Leaders of the cannabis industry say legal cannabis is taxed too heavily and cannot compete with illegal sources that offer lower prices. The taxes and fees, they argue, thwarts development of the full market. The Associated Press reports that California’s illegal marijuana market is worth an estimated $8 billion, roughly double that of legal sales.
“It is critical to recognize that an unwillingness to effectively legislate, implement, and oversee a functional regulated cannabis industry has brought us to our knees.” — Industry executives
One problem for legal growers: A retail license can cost $100,000 for even a small farm, according to one estimate. “Once again, the small farms get screwed,” Nevada County grower Donna Panza told Rolling Stone.
Industry leaders say they recognize the problem.
“It is critical to recognize that an unwillingness to effectively legislate, implement, and oversee a functional regulated cannabis industry has brought us to our knees. The California cannabis system is a nation-wide mockery; a public policy lesson in what not to do,” a group of industry executives declared in a letter to Gov. Gavin Newsom, state Senate President Pro Tempore Toni Atkins and Assembly Speaker Anthony Rendon.
Cannabis is taxed in California at a flat rate of about $161 a pound. In addition, the state levies a 15 percent excise tax, in along with local cultivation, manufacturing, processing, distribution and retail taxes.
In 2021, there was a bumper harvest of weed, which wound up forcing prices down. Combined with that has been the impact of the COVID-19 pandemic, during which sales slumped following the departure of stimulus checks.
Some experts inside as well as outside the industry, believe the marijuana market may be on the brink of collapse, driven in part by government controls and a burgeoning black market.
Rep. Barbara Lee, (D-CA) who co-chairs the Congressional Cannabis Caucus, is working to legalize cannabis on the nationwide.
Newsom promised help when he released his 2022-23 budget proposal, saying he supported cannabis tax reform and planned to work with the Legislature to modify policy.
His budget proposal declares:
“The Administration intends to further develop a grant program this spring that will aid local governments in, at a minimum, opening up legal retail access to consumers. Further, the Administration supports cannabis tax reform and plans to work with the Legislature to make modifications to California’s cannabis tax policy to help stabilize the market; better support California’s small licensed operators; and strengthen compliance with state law.”
On the national level, Rep. Barbara Lee, (D-CA) who co-chairs the Congressional Cannabis Caucus, is working to legalize cannabis on the nationwide, arguing that federal law declaring cannabis illegal is “outdated.”

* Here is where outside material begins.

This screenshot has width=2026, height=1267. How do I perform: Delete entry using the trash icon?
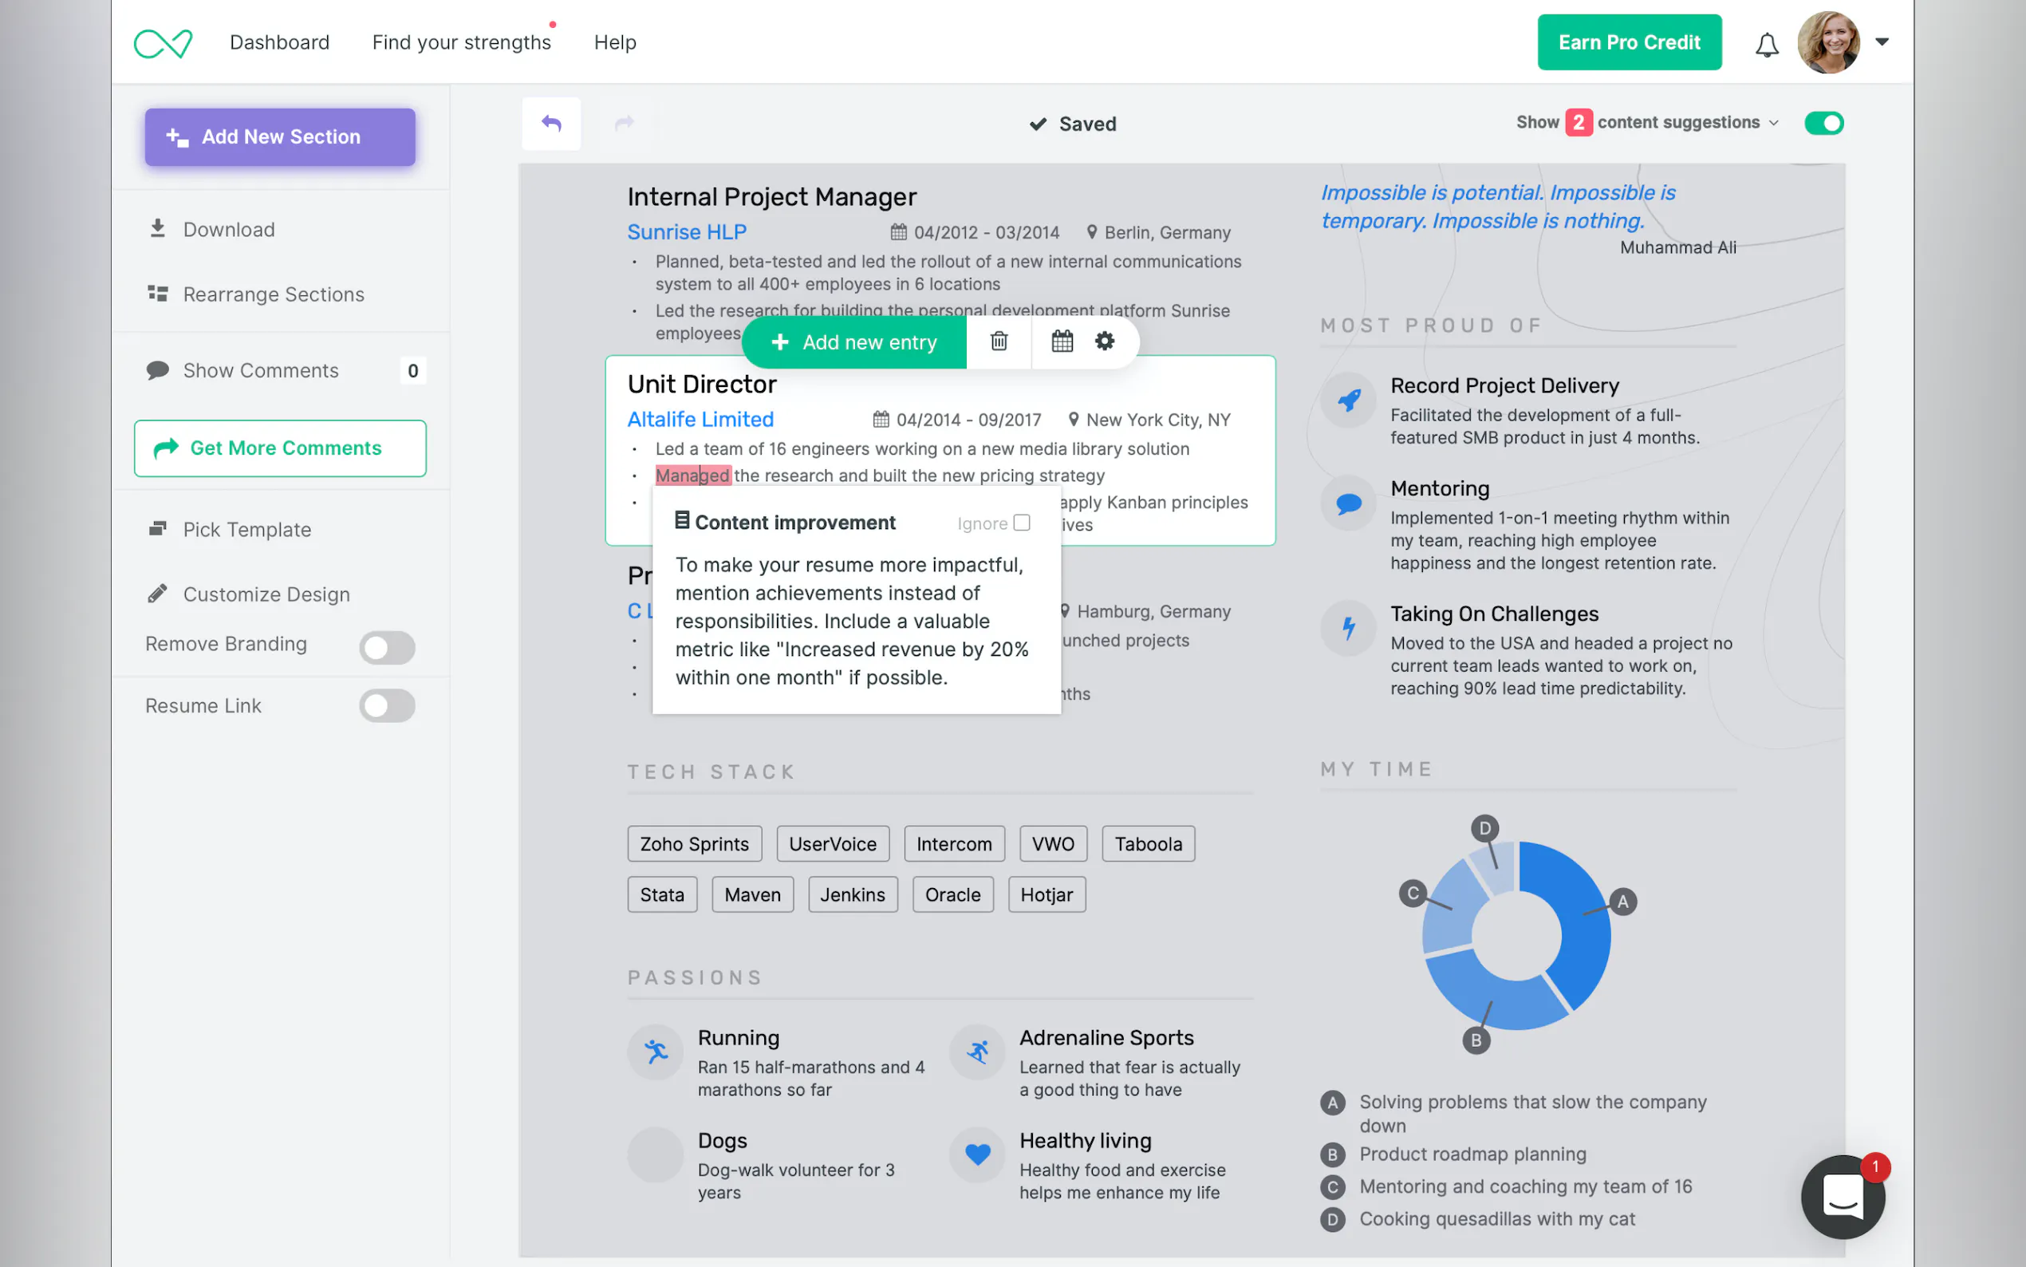click(998, 341)
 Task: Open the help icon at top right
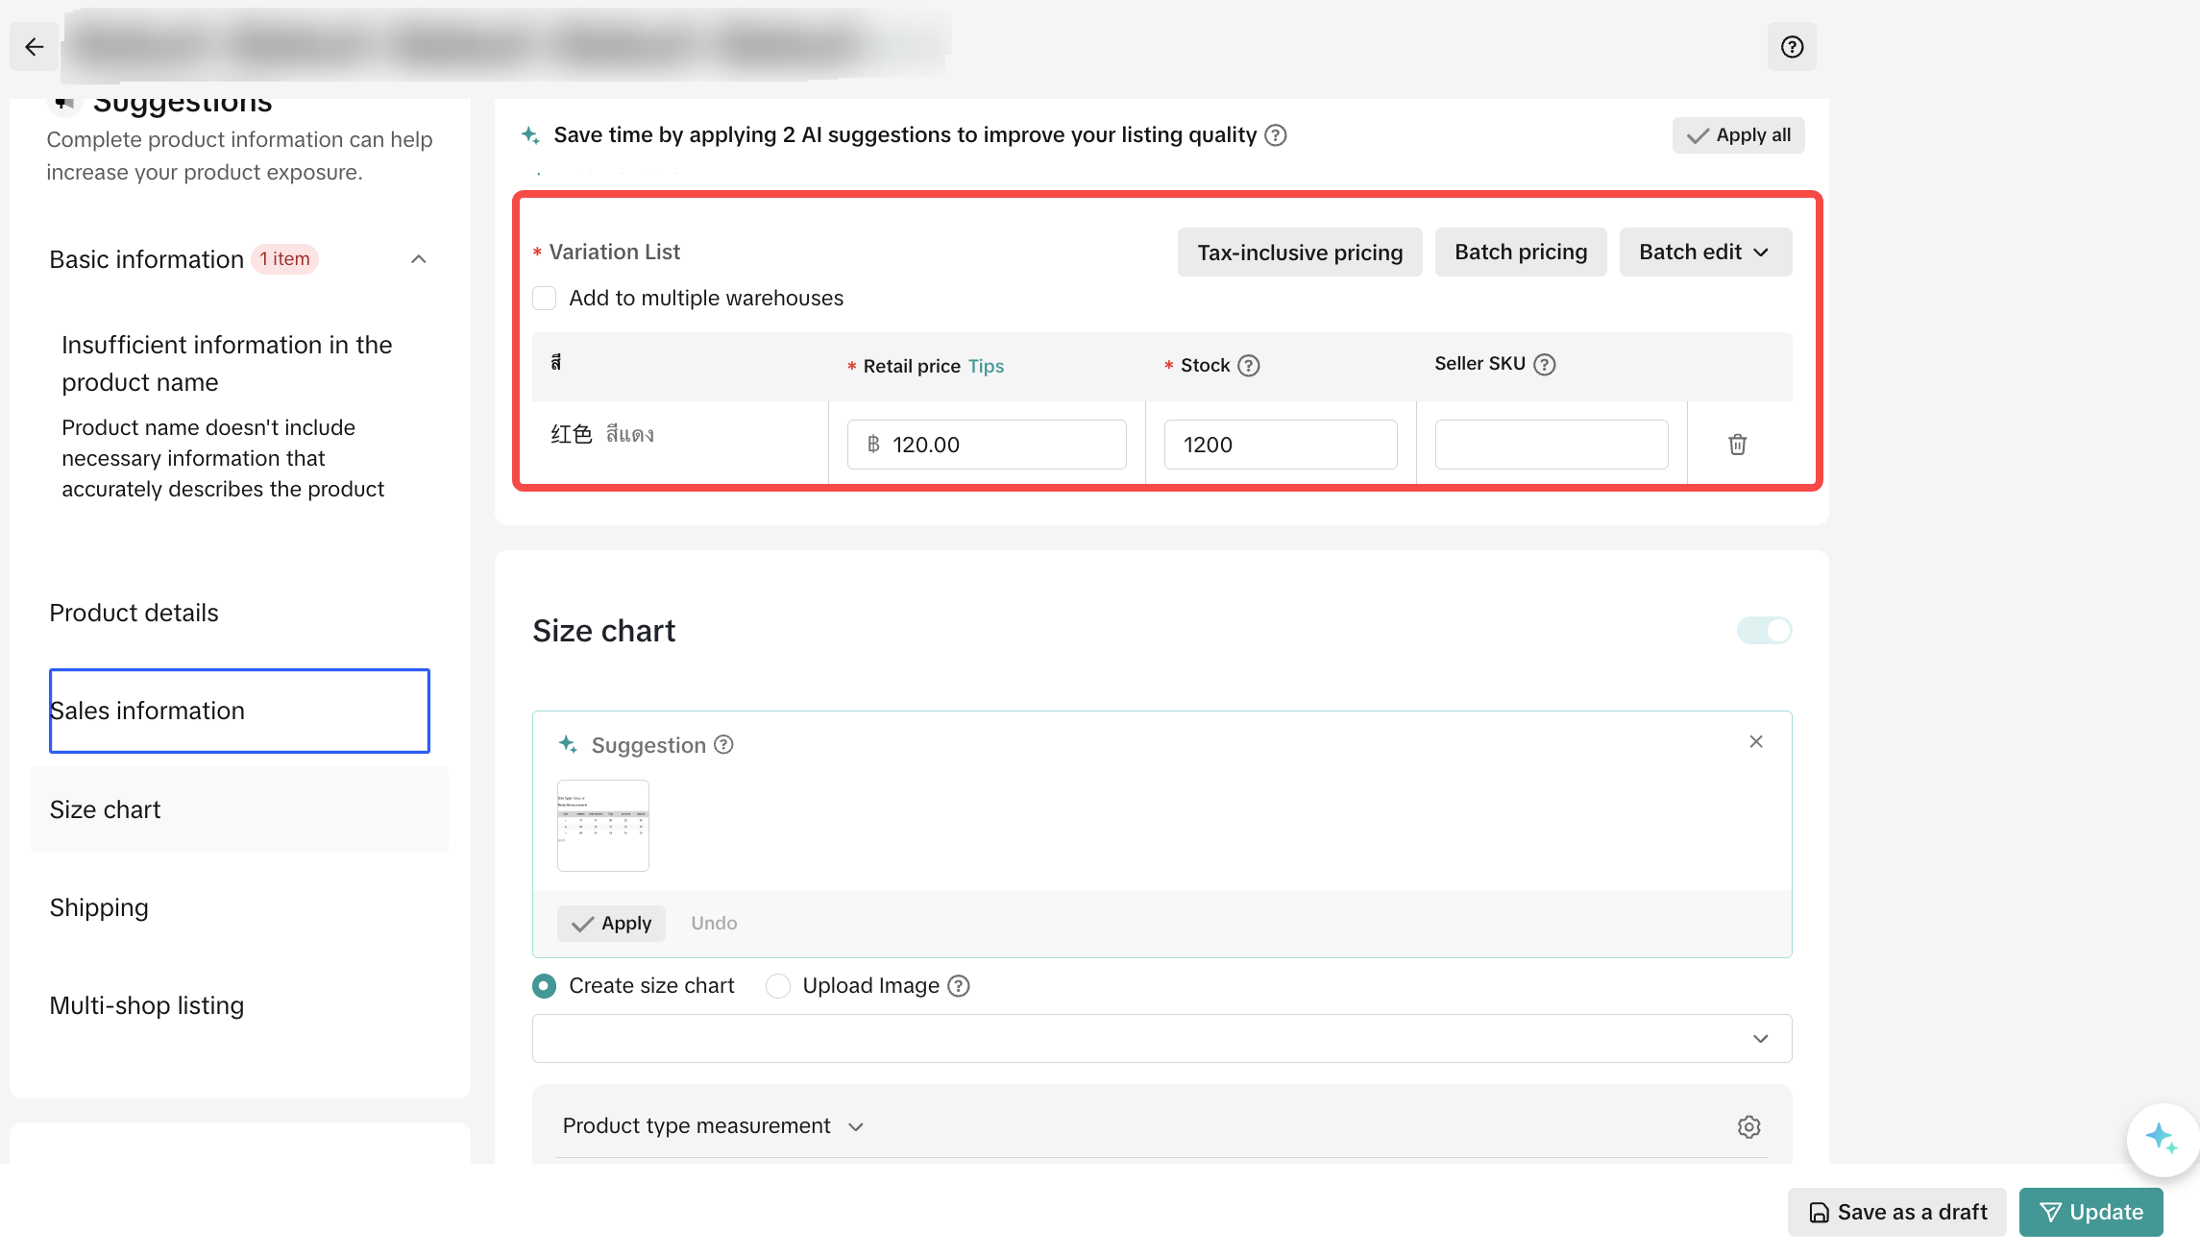[x=1792, y=46]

The House passed the Marijuana Opportunity, Reinvestment and Expungement (MORE) Act, which Lee described as “the most comprehensive piece of cannabis legislation to date.”

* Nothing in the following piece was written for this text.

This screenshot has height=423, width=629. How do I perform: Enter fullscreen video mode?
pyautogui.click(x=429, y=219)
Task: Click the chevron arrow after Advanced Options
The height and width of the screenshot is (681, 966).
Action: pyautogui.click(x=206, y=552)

She said the “MORE Act not only decriminalizes marijuana, but takes important steps toward racial justice and equity for communities of color, including through critical sort and funding for small cannabis businesses.”
There has been no definitive action so far in the Senate, although Majority Leader Chuck Schumer is planning legislation to legalize marijuana at the federal level and set tax and banking rules to oversee the industry.
Schumer said earlier that a bill he’s been working on with Senate Finance Committee Chairman Ron Wyden (D-OR) and Sen. Cory Booker (D-NJ) for many months would be formally filed by the end of April.
That didn’t happen, and he now says the “official introduction” will take place sometime “before the August recess.”